(Data listing)

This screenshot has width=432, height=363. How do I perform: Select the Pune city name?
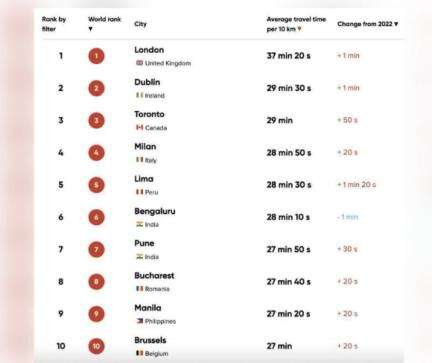[x=144, y=243]
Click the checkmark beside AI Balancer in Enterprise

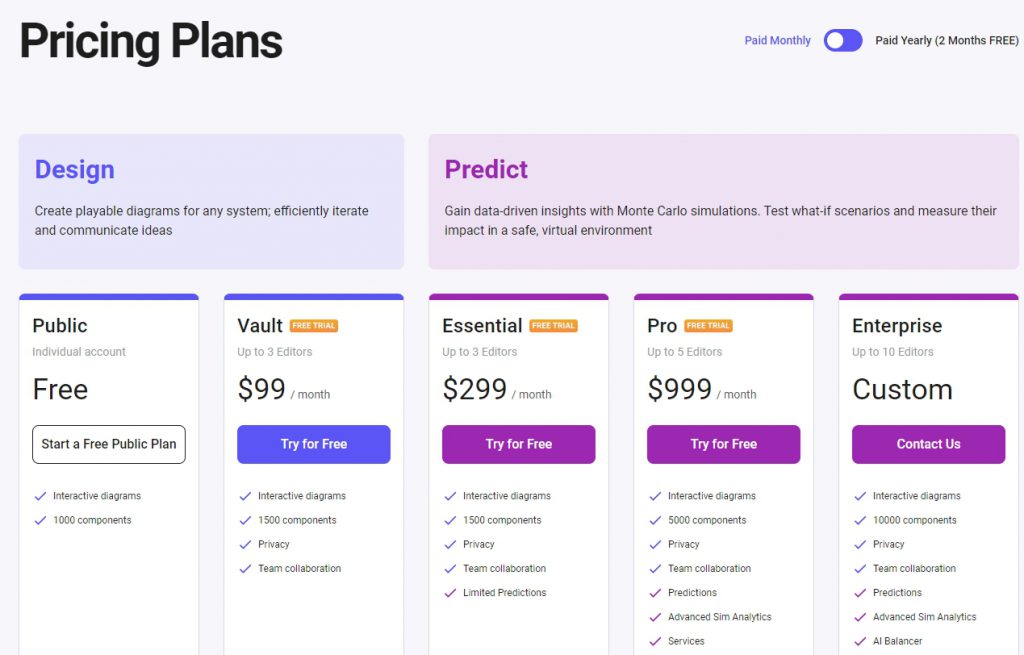tap(861, 641)
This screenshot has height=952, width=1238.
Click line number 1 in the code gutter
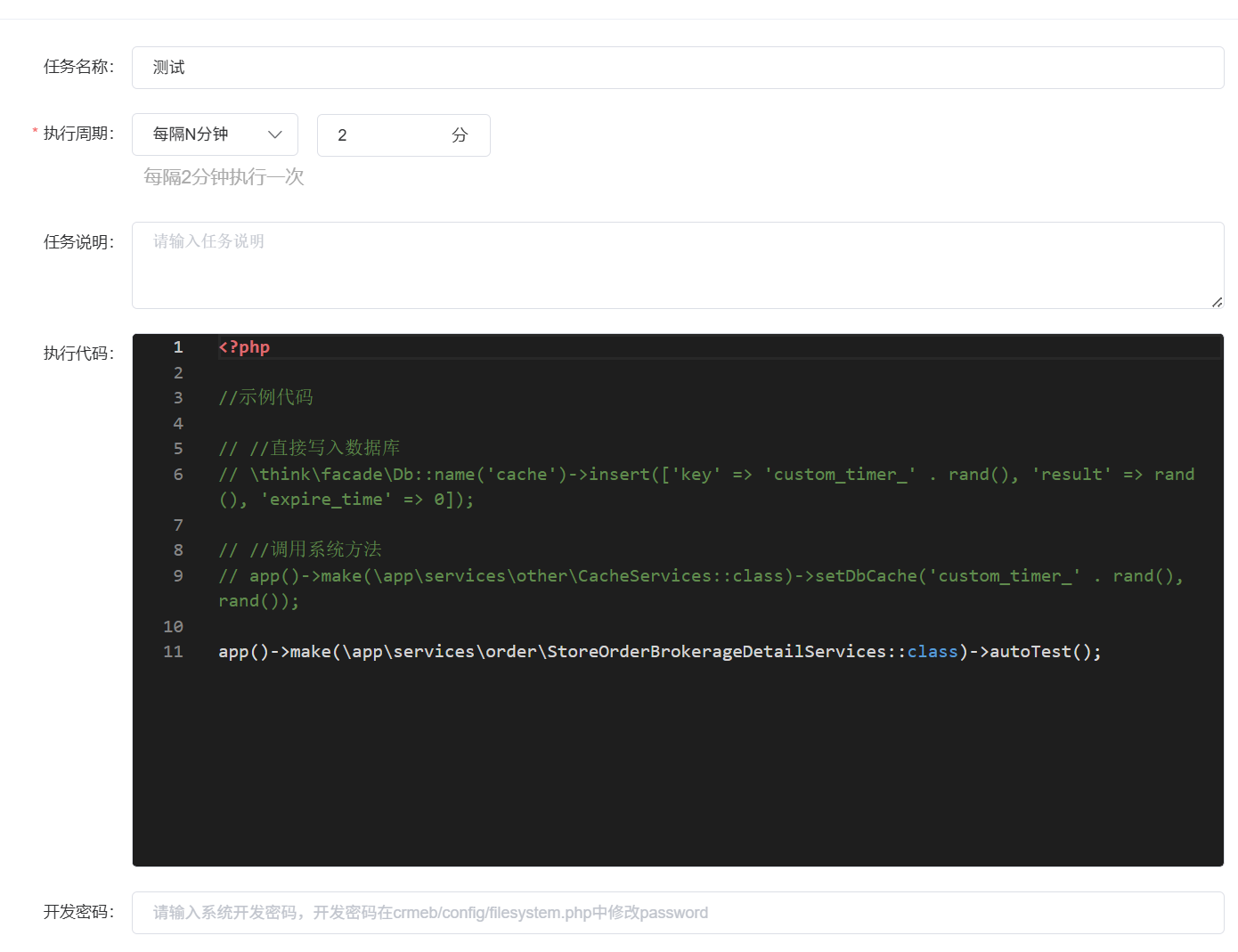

(Description of the task) Exactly the lines from the one containing "Click the checkmark" through the last line of the data above should be output, both ends included, with every picture left out.

(Exercise response)
Click the checkmark beside AI Balancer in Enterprise

tap(861, 641)
This screenshot has height=952, width=1238.
Click line number 1 in the code gutter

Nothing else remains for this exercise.